--- start of EXCERPT PROVIDED ---

4. Chic, “Le Freak,” from Toy Story 3. It’s Barbie’s Ken trying on outfits, from Apollo 13 astronaut garb to Black Forest lederhosen. The music could have been provided by Jefferson Starship and it still would be awesome.

3. Gunther Feat. Samantha Fox, “Touch My Body (Remix),” from Restrepo. Probably the best moment of this entire Afghanistan documentary comes not when the troops are dodging bullets but when they crank the Samantha Fox remix.  Virtually stranded in the distant netherworld of the Korengal Valley, and worn down by the daily strain of trying to stay alive, it takes some techno-fied ’80s for them to fully reclaim their humanity. The raucous, ingenuously homoerotic dance circle is a treat to watch, but for all the bumping and grinding the encounter seems much less about sex than the even more elemental human need for the companionship of touch. Be careful: if Samantha Fox pipes her way through any speakers when we’re hanging out, I promise I will touch your body.

--- end of EXCERPT PROVIDED ---

| TO BE DONE |
Answer these questions from the movie music excerpt above.
1. In which film does Chic's "Le Freak" play?
2. In which valley are the troops in Restrepo stranded?
3. Which artist is featured with Gunther on "Touch My Body (Remix)"?

--- start of RECORDED INFORMATION ---

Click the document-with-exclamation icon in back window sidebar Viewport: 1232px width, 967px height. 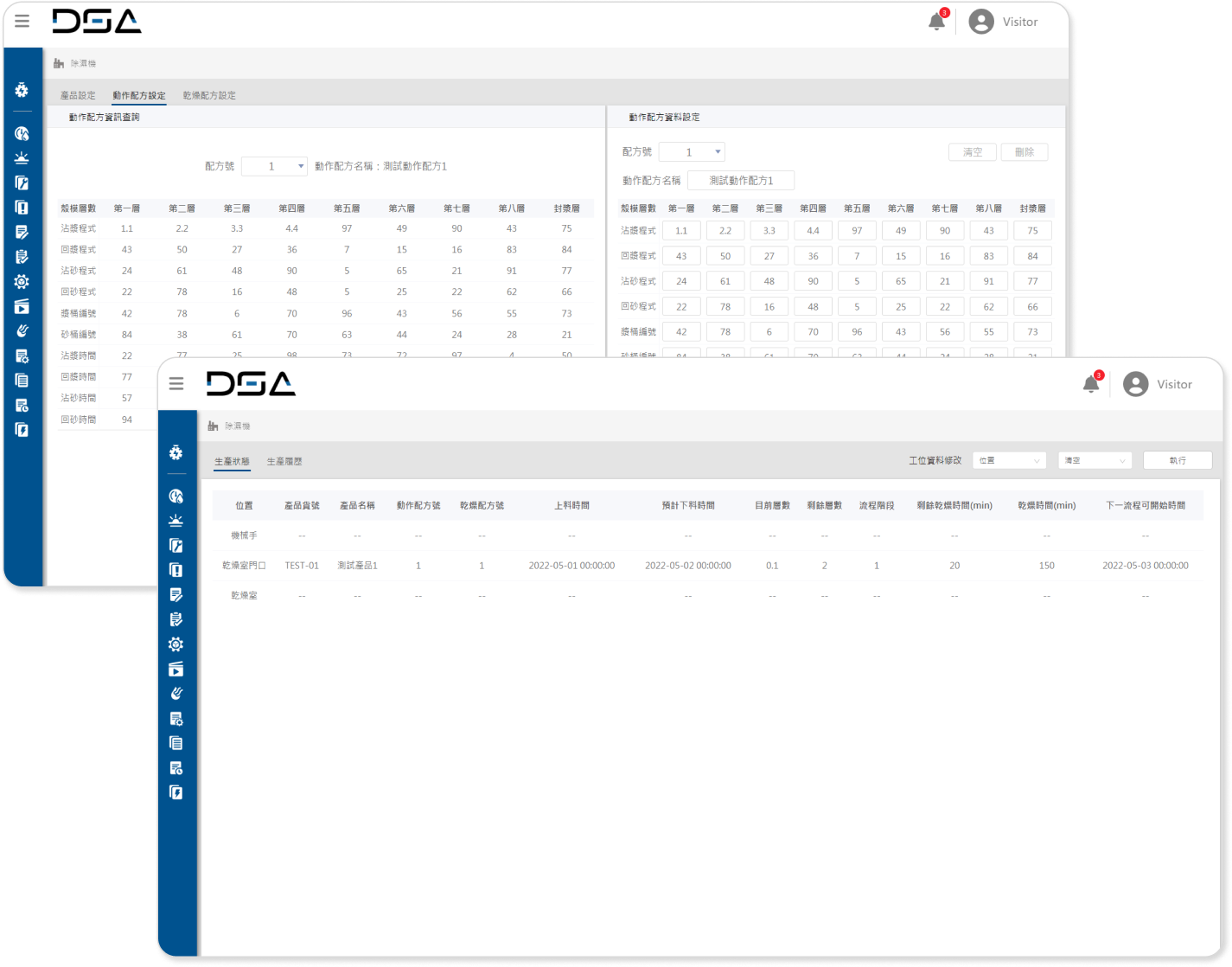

--- end of RECORDED INFORMATION ---
--- start of RECORDED INFORMATION ---

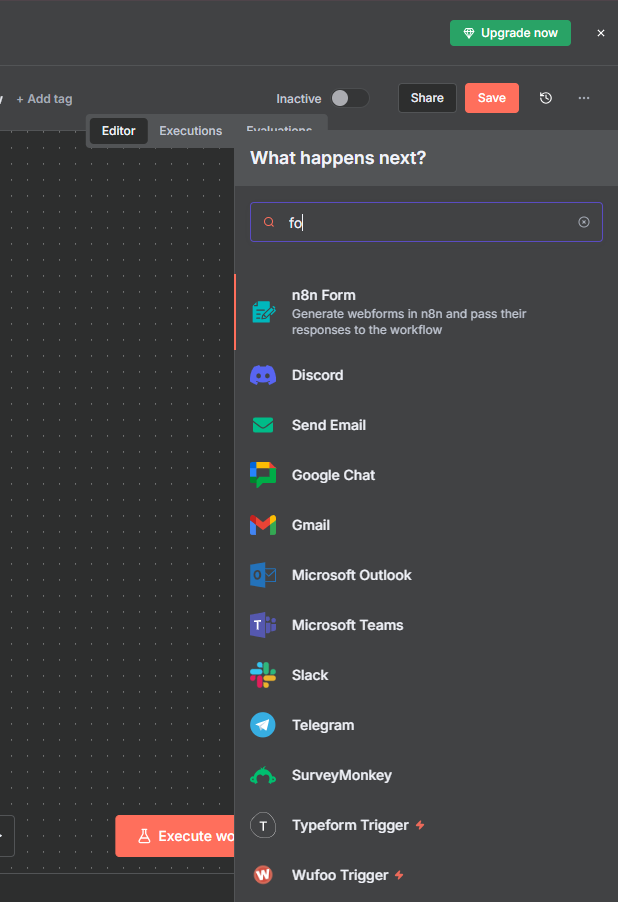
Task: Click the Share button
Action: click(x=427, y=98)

--- end of RECORDED INFORMATION ---

| OUTPUT OF THE TASK |
1. Toy Story 3
2. The Korengal Valley
3. Samantha Fox